All their mischief is in Gilgal again the Divine voice strikes the connection between the national worship and the national sin yea, there do I hate them: for the evil of their doings from My house I will drive them. I will love them no more: all their nobles are rebels.
The sinful people were now the object of God’s hatred, rather than His love. The language employed here should probably be seen against a domestic background. The Lord had become displeased with His wife, unfaithful Israel. Such displeasure is termed hatred (cf. Deut. 22:13; 24:3, where the same verb, śānē', is used).

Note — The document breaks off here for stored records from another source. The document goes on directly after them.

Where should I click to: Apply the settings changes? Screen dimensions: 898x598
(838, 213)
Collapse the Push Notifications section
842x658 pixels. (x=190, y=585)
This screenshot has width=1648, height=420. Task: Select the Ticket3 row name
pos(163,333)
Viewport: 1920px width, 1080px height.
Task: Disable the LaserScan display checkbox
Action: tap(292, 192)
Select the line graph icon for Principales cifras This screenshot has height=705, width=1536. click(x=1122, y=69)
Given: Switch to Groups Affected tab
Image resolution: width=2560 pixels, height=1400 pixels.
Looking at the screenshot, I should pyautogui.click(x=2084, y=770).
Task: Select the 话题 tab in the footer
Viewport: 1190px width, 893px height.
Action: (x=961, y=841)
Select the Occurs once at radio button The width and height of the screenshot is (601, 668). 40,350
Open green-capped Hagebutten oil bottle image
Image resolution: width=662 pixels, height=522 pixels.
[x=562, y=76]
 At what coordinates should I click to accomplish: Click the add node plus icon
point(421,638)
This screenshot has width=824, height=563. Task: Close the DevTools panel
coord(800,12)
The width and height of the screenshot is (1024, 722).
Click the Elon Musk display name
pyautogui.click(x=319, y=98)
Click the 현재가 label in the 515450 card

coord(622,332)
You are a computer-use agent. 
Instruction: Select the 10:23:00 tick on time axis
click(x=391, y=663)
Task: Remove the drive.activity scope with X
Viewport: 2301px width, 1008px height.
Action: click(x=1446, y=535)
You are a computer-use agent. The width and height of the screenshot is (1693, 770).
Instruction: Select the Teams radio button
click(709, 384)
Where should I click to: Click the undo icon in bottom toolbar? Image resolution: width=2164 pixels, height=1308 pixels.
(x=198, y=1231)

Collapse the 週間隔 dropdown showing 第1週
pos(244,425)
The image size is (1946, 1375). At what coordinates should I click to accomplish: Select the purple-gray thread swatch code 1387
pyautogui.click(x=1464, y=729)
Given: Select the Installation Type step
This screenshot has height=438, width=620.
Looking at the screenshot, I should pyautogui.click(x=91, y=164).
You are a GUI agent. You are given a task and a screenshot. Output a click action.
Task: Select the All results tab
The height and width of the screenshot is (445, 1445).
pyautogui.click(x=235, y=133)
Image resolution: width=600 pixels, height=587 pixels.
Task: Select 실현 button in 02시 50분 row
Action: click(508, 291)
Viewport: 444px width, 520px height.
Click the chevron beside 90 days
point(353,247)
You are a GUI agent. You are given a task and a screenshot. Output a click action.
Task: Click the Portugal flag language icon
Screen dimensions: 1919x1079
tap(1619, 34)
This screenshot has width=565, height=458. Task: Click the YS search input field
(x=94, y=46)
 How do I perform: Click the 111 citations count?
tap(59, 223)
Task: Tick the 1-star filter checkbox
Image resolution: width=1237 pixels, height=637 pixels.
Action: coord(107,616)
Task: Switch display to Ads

God was prepared to drive her from the household drive them out of My house, withdrawing His love His devotion and protective care as her Husband; cf. Hos. 1:6; 2:4-5). The rebellious nation, whose opposition to the Lord’s covenant was epitomized by the Gilgal fertility cult (cf. Hos. 4:15; 12:11), would be expelled from His house i.e., the land; cf. Hos. 8:1; 9:8). Drive… out gāraš is used frequently of the conquest of Canaan, whereby the Lord gave Israel possession of His land (cf. Exo. 23:28, 23:31; Deut. 33:27). Now Israel was about to suffer the same fate as the Canaanites, whose practices it had assimilated. Hosea may also be alluding here to the sinful couple’s initial expulsion from God’s presence (cf. Gen. 3:24).